■ What is needed
Put every line of the items below into a Markdown table with two columns, Row and Item line. Number the rows in order, and leave out blank lines.

■ Recorded data
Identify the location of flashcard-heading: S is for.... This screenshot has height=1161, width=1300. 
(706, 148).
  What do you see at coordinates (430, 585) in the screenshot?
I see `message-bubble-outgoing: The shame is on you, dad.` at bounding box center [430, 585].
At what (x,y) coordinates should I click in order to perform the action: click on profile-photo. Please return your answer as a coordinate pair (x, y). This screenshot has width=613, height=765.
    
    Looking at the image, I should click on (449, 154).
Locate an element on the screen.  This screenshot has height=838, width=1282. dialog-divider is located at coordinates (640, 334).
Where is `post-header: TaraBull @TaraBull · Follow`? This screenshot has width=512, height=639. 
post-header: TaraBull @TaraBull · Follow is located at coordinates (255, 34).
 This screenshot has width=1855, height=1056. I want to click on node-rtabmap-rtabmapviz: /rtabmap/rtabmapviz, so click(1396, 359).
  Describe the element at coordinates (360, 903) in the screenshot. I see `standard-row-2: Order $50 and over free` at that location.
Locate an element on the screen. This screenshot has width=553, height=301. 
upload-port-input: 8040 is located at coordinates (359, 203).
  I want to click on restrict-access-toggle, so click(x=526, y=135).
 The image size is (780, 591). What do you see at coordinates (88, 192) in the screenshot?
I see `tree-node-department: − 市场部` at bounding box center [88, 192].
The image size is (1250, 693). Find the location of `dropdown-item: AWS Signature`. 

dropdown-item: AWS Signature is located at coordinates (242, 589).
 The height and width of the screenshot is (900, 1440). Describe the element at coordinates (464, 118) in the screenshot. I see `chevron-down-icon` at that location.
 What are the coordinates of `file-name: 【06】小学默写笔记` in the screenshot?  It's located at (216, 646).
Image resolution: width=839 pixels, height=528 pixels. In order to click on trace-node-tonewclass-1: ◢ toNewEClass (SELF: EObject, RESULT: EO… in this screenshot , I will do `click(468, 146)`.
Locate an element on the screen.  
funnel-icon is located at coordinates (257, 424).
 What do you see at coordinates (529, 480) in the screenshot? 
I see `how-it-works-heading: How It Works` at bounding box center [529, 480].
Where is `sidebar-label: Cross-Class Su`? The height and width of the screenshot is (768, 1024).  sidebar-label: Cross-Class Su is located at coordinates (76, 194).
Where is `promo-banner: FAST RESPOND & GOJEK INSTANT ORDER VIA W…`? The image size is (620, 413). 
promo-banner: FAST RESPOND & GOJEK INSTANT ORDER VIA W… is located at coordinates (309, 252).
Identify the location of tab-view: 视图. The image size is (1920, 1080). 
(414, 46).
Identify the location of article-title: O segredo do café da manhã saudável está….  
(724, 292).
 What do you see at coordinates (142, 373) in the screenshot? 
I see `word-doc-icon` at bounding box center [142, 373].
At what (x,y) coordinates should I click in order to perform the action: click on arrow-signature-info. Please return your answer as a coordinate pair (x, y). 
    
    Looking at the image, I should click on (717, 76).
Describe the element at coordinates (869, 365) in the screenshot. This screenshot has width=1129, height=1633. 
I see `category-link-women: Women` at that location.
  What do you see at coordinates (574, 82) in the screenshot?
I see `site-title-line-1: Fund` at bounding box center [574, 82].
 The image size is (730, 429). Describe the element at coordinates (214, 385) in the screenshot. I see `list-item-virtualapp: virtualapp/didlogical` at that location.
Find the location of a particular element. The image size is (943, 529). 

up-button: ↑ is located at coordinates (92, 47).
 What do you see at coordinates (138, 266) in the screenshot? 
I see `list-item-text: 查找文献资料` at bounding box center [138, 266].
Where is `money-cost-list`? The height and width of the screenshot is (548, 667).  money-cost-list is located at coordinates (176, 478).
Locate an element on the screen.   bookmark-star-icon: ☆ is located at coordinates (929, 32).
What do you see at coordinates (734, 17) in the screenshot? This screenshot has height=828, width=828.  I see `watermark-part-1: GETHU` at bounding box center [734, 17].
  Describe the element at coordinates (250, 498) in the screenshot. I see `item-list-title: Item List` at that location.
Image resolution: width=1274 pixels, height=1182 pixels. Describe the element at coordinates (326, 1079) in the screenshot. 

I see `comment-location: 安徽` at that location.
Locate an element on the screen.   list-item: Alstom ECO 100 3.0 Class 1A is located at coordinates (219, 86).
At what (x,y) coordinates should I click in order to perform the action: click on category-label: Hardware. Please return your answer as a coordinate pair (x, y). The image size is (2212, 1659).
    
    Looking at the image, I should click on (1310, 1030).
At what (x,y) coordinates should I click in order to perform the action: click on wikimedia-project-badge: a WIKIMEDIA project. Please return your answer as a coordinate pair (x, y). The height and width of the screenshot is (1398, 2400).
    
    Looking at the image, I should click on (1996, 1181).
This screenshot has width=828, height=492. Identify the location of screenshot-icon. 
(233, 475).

■ Your response
| Row | Item line |
|---|---|
| 1 | Identify the location of flashcard-heading: S is for.... This screenshot has height=1161, width=1300.  |
| 2 | (706, 148). |
| 3 |   What do you see at coordinates (430, 585) in the screenshot? |
| 4 | I see `message-bubble-outgoing: The shame is on you, dad.` at bounding box center [430, 585]. |
| 5 | At what (x,y) coordinates should I click in order to perform the action: click on profile-photo. Please return your answer as a coordinate pair (x, y). This screenshot has width=613, height=765. |
| 6 |     Looking at the image, I should click on (449, 154). |
| 7 | Locate an element on the screen.  This screenshot has height=838, width=1282. dialog-divider is located at coordinates (640, 334). |
| 8 | Where is `post-header: TaraBull @TaraBull · Follow`? This screenshot has width=512, height=639.  |
| 9 | post-header: TaraBull @TaraBull · Follow is located at coordinates (255, 34). |
| 10 |  This screenshot has width=1855, height=1056. I want to click on node-rtabmap-rtabmapviz: /rtabmap/rtabmapviz, so click(1396, 359). |
| 11 |   Describe the element at coordinates (360, 903) in the screenshot. I see `standard-row-2: Order $50 and over free` at that location. |
| 12 | Locate an element on the screen. This screenshot has width=553, height=301.  |
| 13 | upload-port-input: 8040 is located at coordinates (359, 203). |
| 14 |   I want to click on restrict-access-toggle, so click(x=526, y=135). |
| 15 |  The image size is (780, 591). What do you see at coordinates (88, 192) in the screenshot? |
| 16 | I see `tree-node-department: − 市场部` at bounding box center [88, 192]. |
| 17 | The image size is (1250, 693). Find the location of `dropdown-item: AWS Signature`.  |
| 18 | dropdown-item: AWS Signature is located at coordinates (242, 589). |
| 19 |  The height and width of the screenshot is (900, 1440). Describe the element at coordinates (464, 118) in the screenshot. I see `chevron-down-icon` at that location. |
| 20 |  What are the coordinates of `file-name: 【06】小学默写笔记` in the screenshot?  It's located at (216, 646). |
| 21 | Image resolution: width=839 pixels, height=528 pixels. In order to click on trace-node-tonewclass-1: ◢ toNewEClass (SELF: EObject, RESULT: EO… in this screenshot , I will do `click(468, 146)`. |
| 22 | Locate an element on the screen.   |
| 23 | funnel-icon is located at coordinates (257, 424). |
| 24 |  What do you see at coordinates (529, 480) in the screenshot?  |
| 25 | I see `how-it-works-heading: How It Works` at bounding box center [529, 480]. |
| 26 | Where is `sidebar-label: Cross-Class Su`? The height and width of the screenshot is (768, 1024).  sidebar-label: Cross-Class Su is located at coordinates (76, 194). |
| 27 | Where is `promo-banner: FAST RESPOND & GOJEK INSTANT ORDER VIA W…`? The image size is (620, 413).  |
| 28 | promo-banner: FAST RESPOND & GOJEK INSTANT ORDER VIA W… is located at coordinates (309, 252). |
| 29 | Identify the location of tab-view: 视图. The image size is (1920, 1080).  |
| 30 | (414, 46). |
| 31 | Identify the location of article-title: O segredo do café da manhã saudável está….   |
| 32 | (724, 292). |
| 33 |  What do you see at coordinates (142, 373) in the screenshot?  |
| 34 | I see `word-doc-icon` at bounding box center [142, 373]. |
| 35 | At what (x,y) coordinates should I click in order to perform the action: click on arrow-signature-info. Please return your answer as a coordinate pair (x, y).  |
| 36 |     Looking at the image, I should click on (717, 76). |
| 37 | Describe the element at coordinates (869, 365) in the screenshot. This screenshot has width=1129, height=1633.  |
| 38 | I see `category-link-women: Women` at that location. |
| 39 |   What do you see at coordinates (574, 82) in the screenshot? |
| 40 | I see `site-title-line-1: Fund` at bounding box center [574, 82]. |
| 41 |  The image size is (730, 429). Describe the element at coordinates (214, 385) in the screenshot. I see `list-item-virtualapp: virtualapp/didlogical` at that location. |
| 42 | Find the location of a particular element. The image size is (943, 529).  |
| 43 | up-button: ↑ is located at coordinates (92, 47). |
| 44 |  What do you see at coordinates (138, 266) in the screenshot?  |
| 45 | I see `list-item-text: 查找文献资料` at bounding box center [138, 266]. |
| 46 | Where is `money-cost-list`? The height and width of the screenshot is (548, 667).  money-cost-list is located at coordinates (176, 478). |
| 47 | Locate an element on the screen.   bookmark-star-icon: ☆ is located at coordinates (929, 32). |
| 48 | What do you see at coordinates (734, 17) in the screenshot? This screenshot has height=828, width=828.  I see `watermark-part-1: GETHU` at bounding box center [734, 17]. |
| 49 |   Describe the element at coordinates (250, 498) in the screenshot. I see `item-list-title: Item List` at that location. |
| 50 | Image resolution: width=1274 pixels, height=1182 pixels. Describe the element at coordinates (326, 1079) in the screenshot.  |
| 51 | I see `comment-location: 安徽` at that location. |
| 52 | Locate an element on the screen.   list-item: Alstom ECO 100 3.0 Class 1A is located at coordinates (219, 86). |
| 53 | At what (x,y) coordinates should I click in order to perform the action: click on category-label: Hardware. Please return your answer as a coordinate pair (x, y). The image size is (2212, 1659). |
| 54 |     Looking at the image, I should click on (1310, 1030). |
| 55 | At what (x,y) coordinates should I click in order to perform the action: click on wikimedia-project-badge: a WIKIMEDIA project. Please return your answer as a coordinate pair (x, y). The height and width of the screenshot is (1398, 2400). |
| 56 |     Looking at the image, I should click on (1996, 1181). |
| 57 | This screenshot has width=828, height=492. Identify the location of screenshot-icon.  |
| 58 | (233, 475). |